### Aim
Recast the material below as a Markdown table with the columns Row and Text: number each nonblank line in Row and put that line in Text. Leave the pictures out.

### The data

____________

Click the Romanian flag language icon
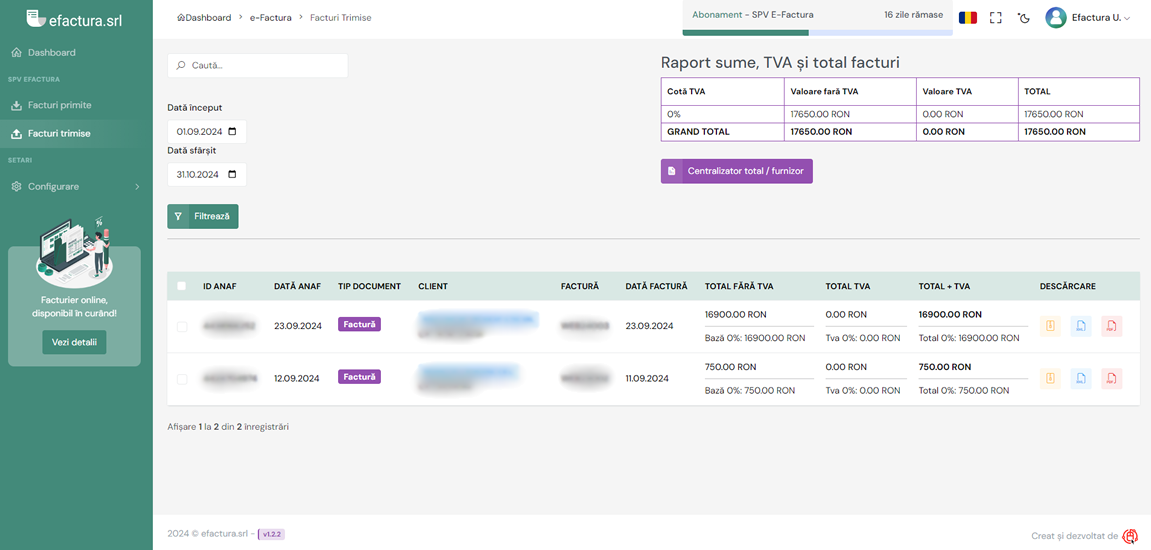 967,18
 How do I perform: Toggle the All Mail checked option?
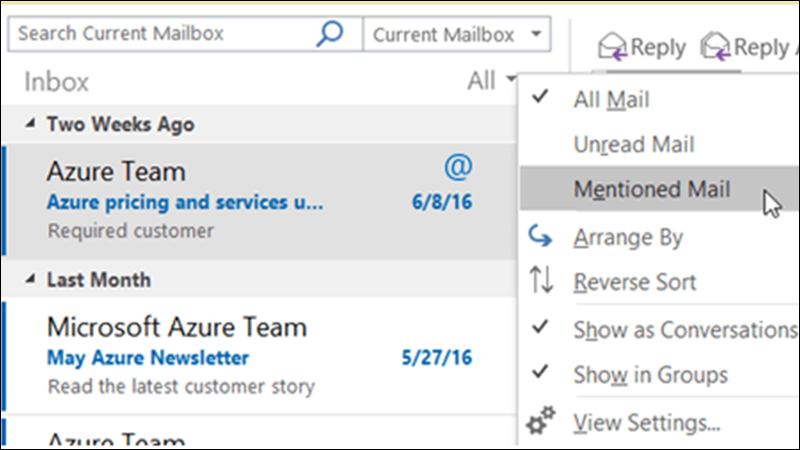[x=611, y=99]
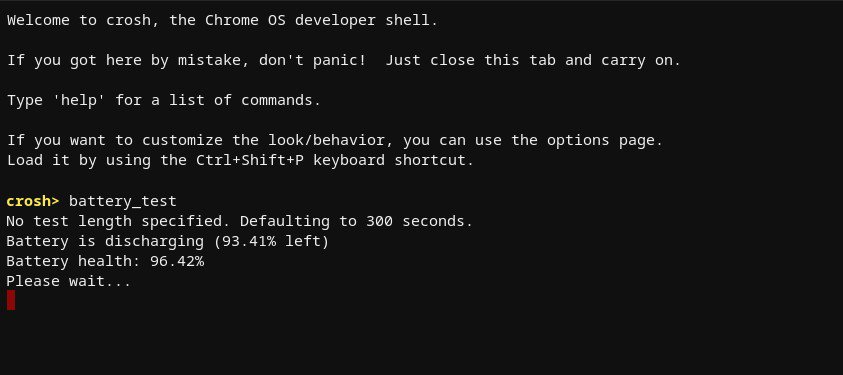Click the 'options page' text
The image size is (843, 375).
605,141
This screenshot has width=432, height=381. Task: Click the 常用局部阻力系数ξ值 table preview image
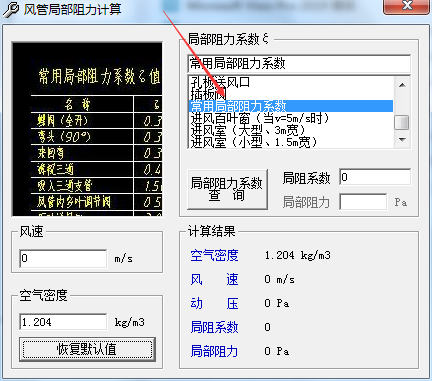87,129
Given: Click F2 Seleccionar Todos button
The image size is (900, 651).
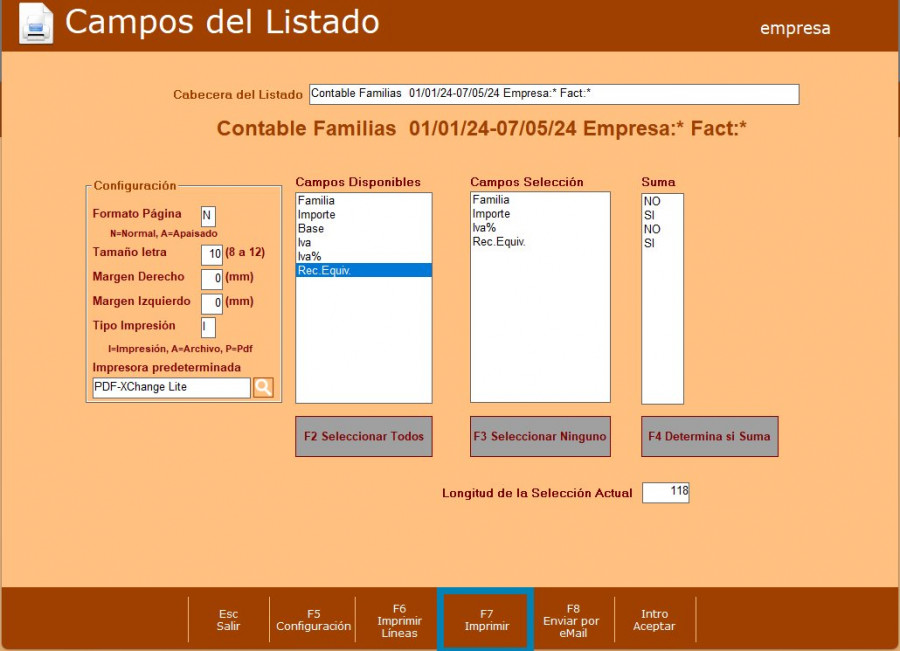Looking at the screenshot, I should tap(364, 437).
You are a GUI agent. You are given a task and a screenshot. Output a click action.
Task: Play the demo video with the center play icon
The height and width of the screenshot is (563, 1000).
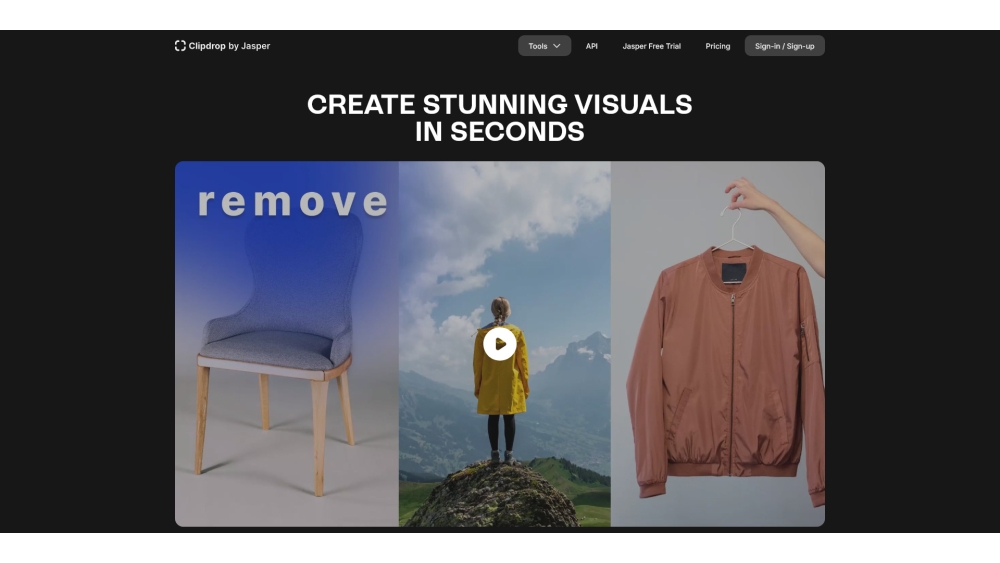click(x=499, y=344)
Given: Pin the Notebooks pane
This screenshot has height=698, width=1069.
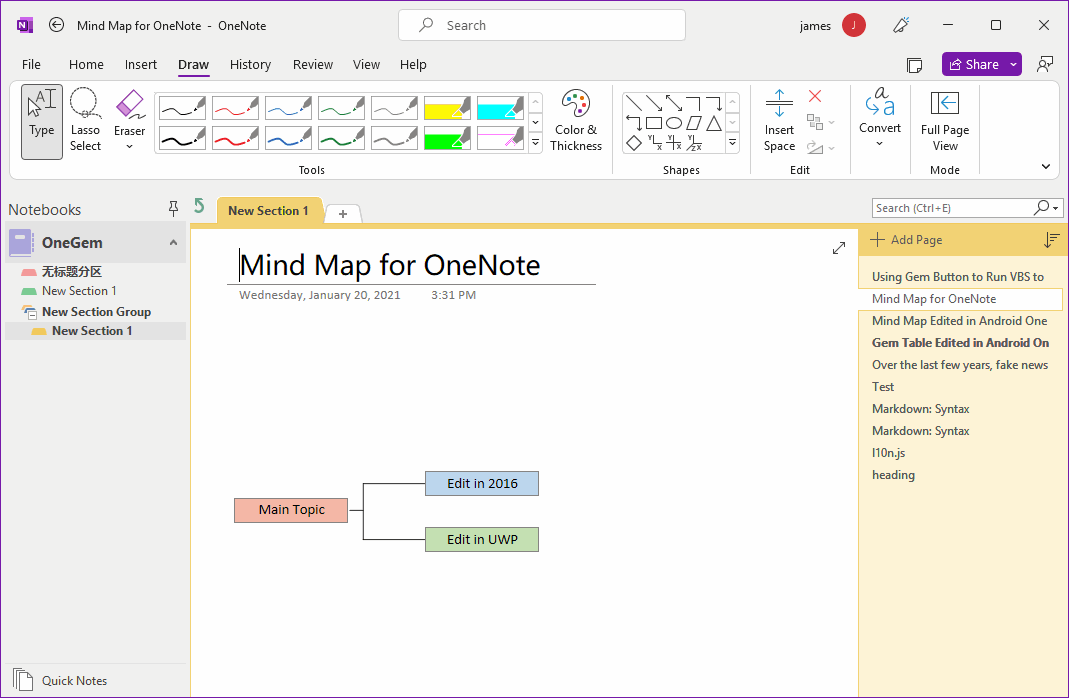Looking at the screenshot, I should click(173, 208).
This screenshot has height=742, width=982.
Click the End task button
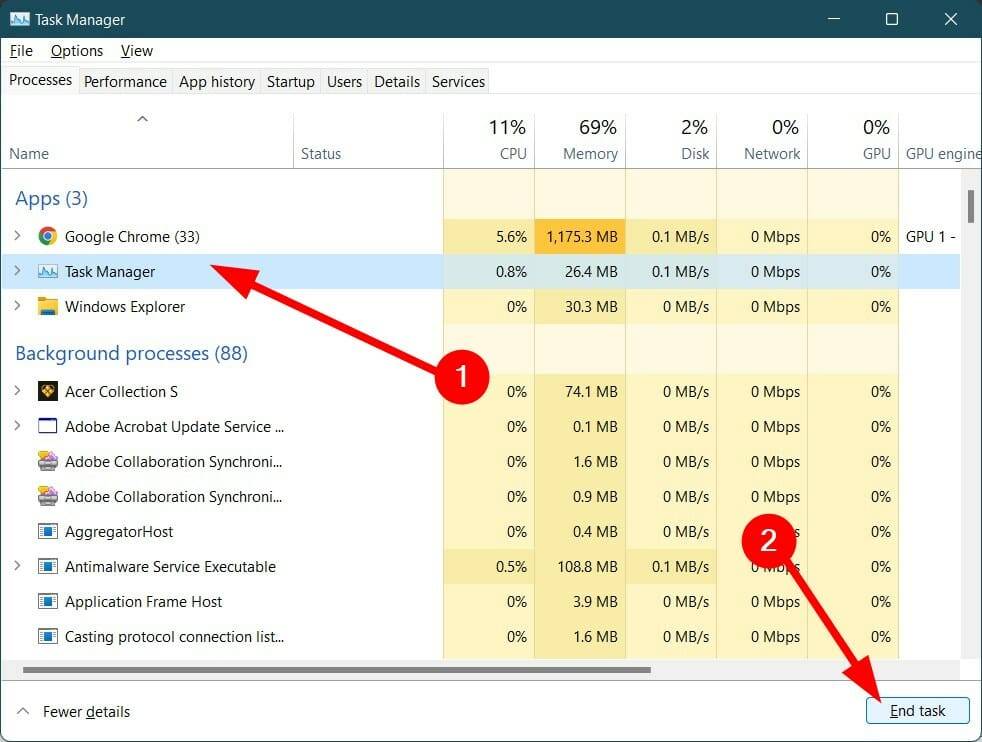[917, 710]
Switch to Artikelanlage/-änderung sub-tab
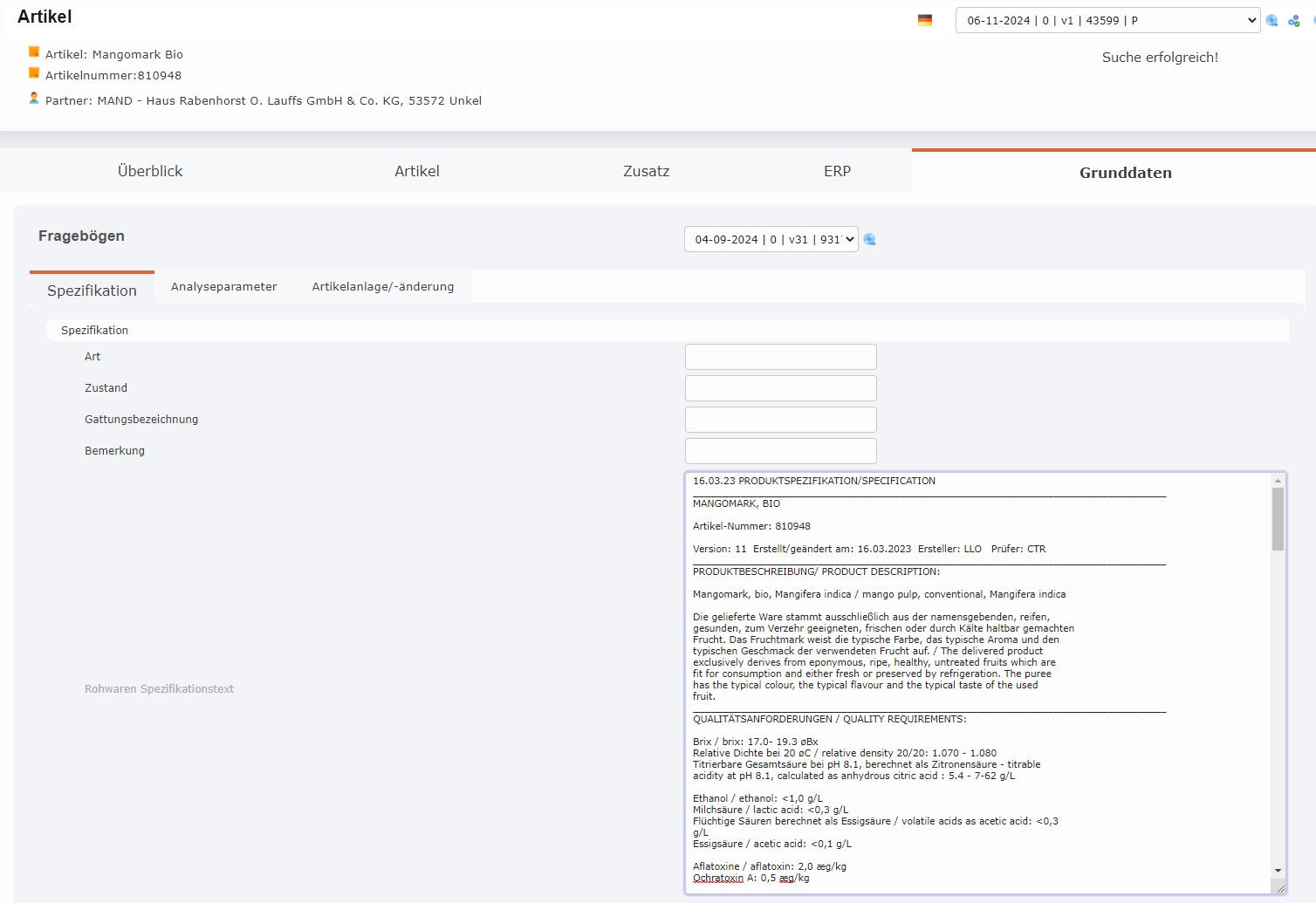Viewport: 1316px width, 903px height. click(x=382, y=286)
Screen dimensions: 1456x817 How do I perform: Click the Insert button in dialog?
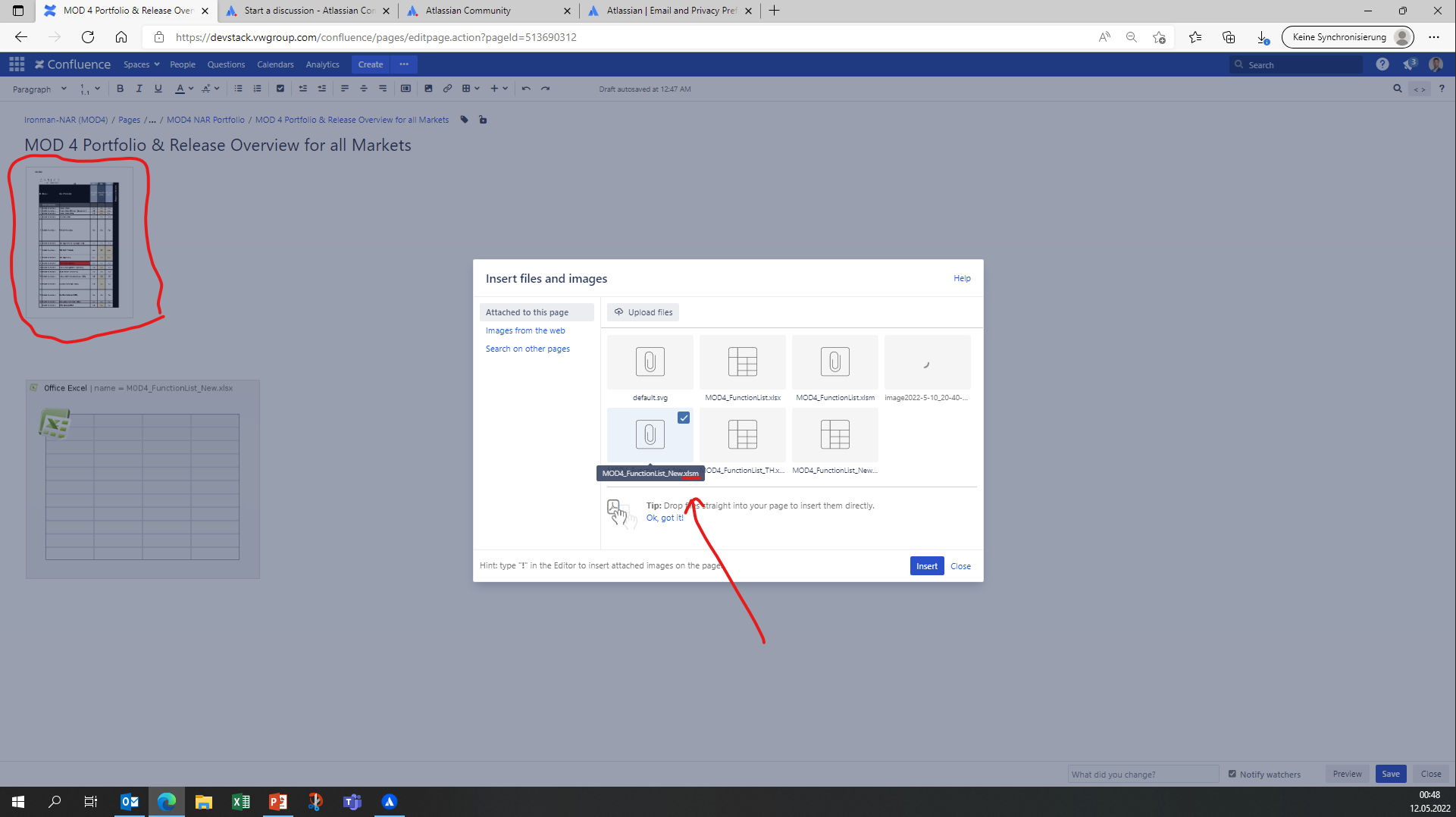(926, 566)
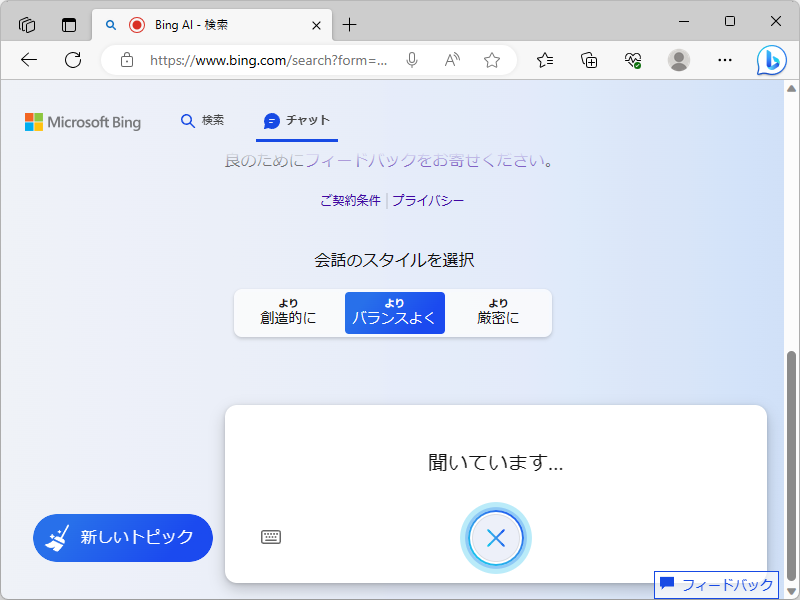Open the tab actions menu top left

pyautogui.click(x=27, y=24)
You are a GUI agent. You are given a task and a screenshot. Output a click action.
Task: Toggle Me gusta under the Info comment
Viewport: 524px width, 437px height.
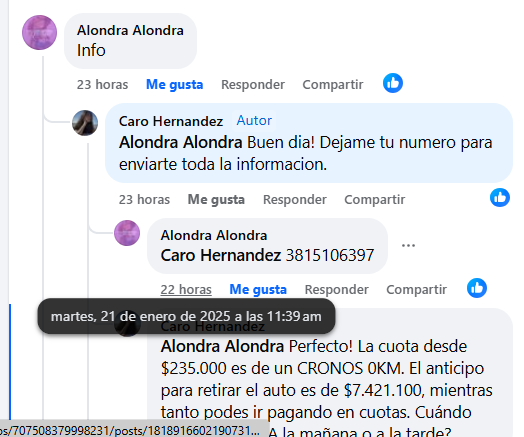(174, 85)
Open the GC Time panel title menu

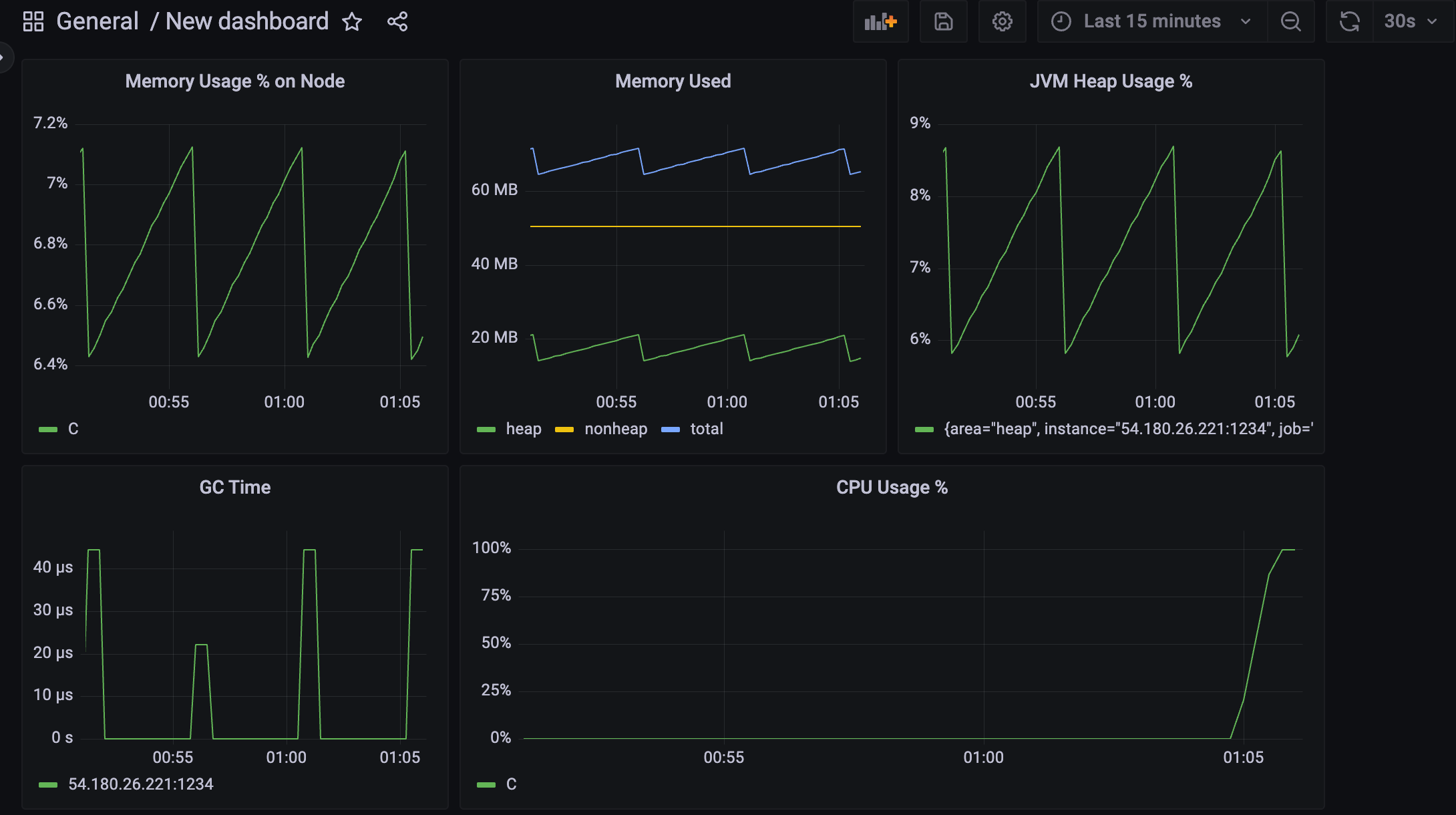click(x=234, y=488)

____________

### Task response
| Row | Text |
|---|---|
| 1 | Click the Romanian flag language icon |
| 2 |  967,18 |
| 3 |  How do I perform: Toggle the All Mail checked option? |
| 4 | [x=611, y=99] |
| 5 | Click the 'options page' text |
| 6 | The image size is (843, 375). |
| 7 | 605,141 |
| 8 | This screenshot has width=432, height=381. Task: Click the 常用局部阻力系数ξ值 table preview image |
| 9 | 87,129 |
| 10 | Given: Click F2 Seleccionar Todos button |
| 11 | The image size is (900, 651). |
| 12 | Looking at the screenshot, I should tap(364, 437). |
| 13 | You are a GUI agent. You are given a task and a screenshot. Output a click action. |
| 14 | Task: Play the demo video with the center play icon |
| 15 | The height and width of the screenshot is (563, 1000). |
| 16 | click(x=499, y=344) |
| 17 | Given: Pin the Notebooks pane |
| 18 | This screenshot has height=698, width=1069. |
| 19 | Looking at the screenshot, I should click(173, 208). |
| 20 | This screenshot has height=742, width=982. |
| 21 | Click the End task button |
| 22 | [917, 710] |
| 23 | Switch to Artikelanlage/-änderung sub-tab |
| 24 | Viewport: 1316px width, 903px height. click(x=382, y=286) |
| 25 | Screen dimensions: 1456x817 How do I perform: Click the Insert button in dialog? |
| 26 | (926, 566) |
| 27 | Open the tab actions menu top left |
| 28 | pyautogui.click(x=27, y=24) |
| 29 | You are a GUI agent. You are given a task and a screenshot. Output a click action. |
| 30 | Task: Toggle Me gusta under the Info comment |
| 31 | Viewport: 524px width, 437px height. |
| 32 | (174, 85) |
| 33 | Open the GC Time panel title menu |
| 34 | click(x=234, y=488) |